Dust and Scratches Photoshop Filter: How to Clean Up Images
The dust and scratches filter is a surprisingly handy tool when it comes to altering your photos and images. You can use this as a quick fix to get rid of blemishes, unsightly shadows, to fix creases in things when you scan things, and a ton of other things. This tutorial will walk you through a basic method of using the dust and scratches Photoshop filter, how to use it, and why you would want to use it for such reasons.
First and foremost, what is the dust and scratches filter? Well, its a filter that can smooth your image to remove dust and scratches from your photos, caused by (usually) a dirty or abused scanner or a damaged photograph or drawing. Lets look at an example. See, here you can see some simulated water damage added directly to the image, as sometimes the damage is on the image itself, meaning that no matter how much you clean your scanner, you’re just going to have to work around it. (Photo Credit: Amber Neely)
Using the dust and scratches filter, however, will help blur dust, dirt, scratches, and damage away. However, it can blur the image far too much, resulting in a result that was much worse than your starting scenario. For example, you can take your image from that to this:
And at that point, you were probably better off leaving the dust or scratch on your photograph. So how do you work around this?
Open Photoshop and open the image you’d like to clean up. I’ll be using the image I had above! Duplicate your image onto a new layer by dragging the thumbnail onto the “New Layer” button in your layer panel. Make sure the new layer is selected.
Go to Filter > Noise > Dust & Scratches
Blur your image a significant amount, which will depend entirely on your starting image size. This is where preview comes in handy! You don’t want to see any dust or scratches, so keep that in mind. Hit OK when you’ve reached the perfect amount of blurriness.
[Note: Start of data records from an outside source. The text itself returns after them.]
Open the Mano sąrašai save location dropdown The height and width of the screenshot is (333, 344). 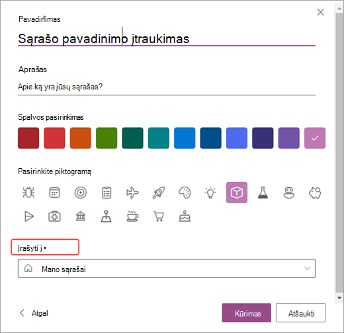(x=167, y=268)
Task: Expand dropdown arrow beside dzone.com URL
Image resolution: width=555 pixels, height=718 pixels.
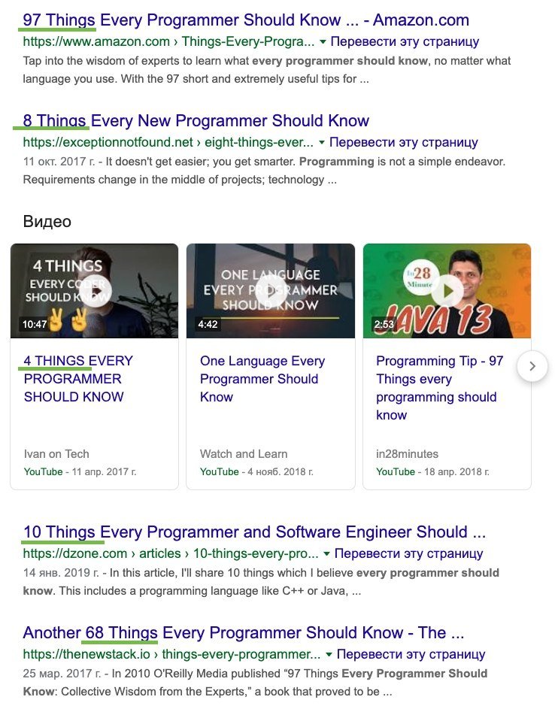Action: click(327, 553)
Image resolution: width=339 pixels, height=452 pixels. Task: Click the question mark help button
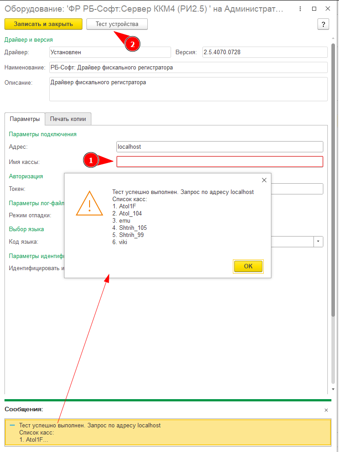(323, 24)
Now, click the masking button here at the bottom of the layer panel:
Grab your paint bucket tool and select the color black and fill your canvas with it. As you can see, it’s hidden the effect of our blurry layer:
Now simply grab a paintbrush of an appropriate size to cover the scratch. This is largely dependent on the size of the canvas you are working on. I prefer to use a low opacity (20-30%) hard-edged brush. Make sure that you choose white as your foreground color. (Looking for a quick Photoshop shortcut? Just hit “D” and then “X”!) and begin to brush away the scratches!
This is a highly effective way to also remove telephone wires in an image, stray hairs in profile pictures, scratches, dust, scanner smudges, camera timestamps, and many other things that might ruin an otherwise nice image.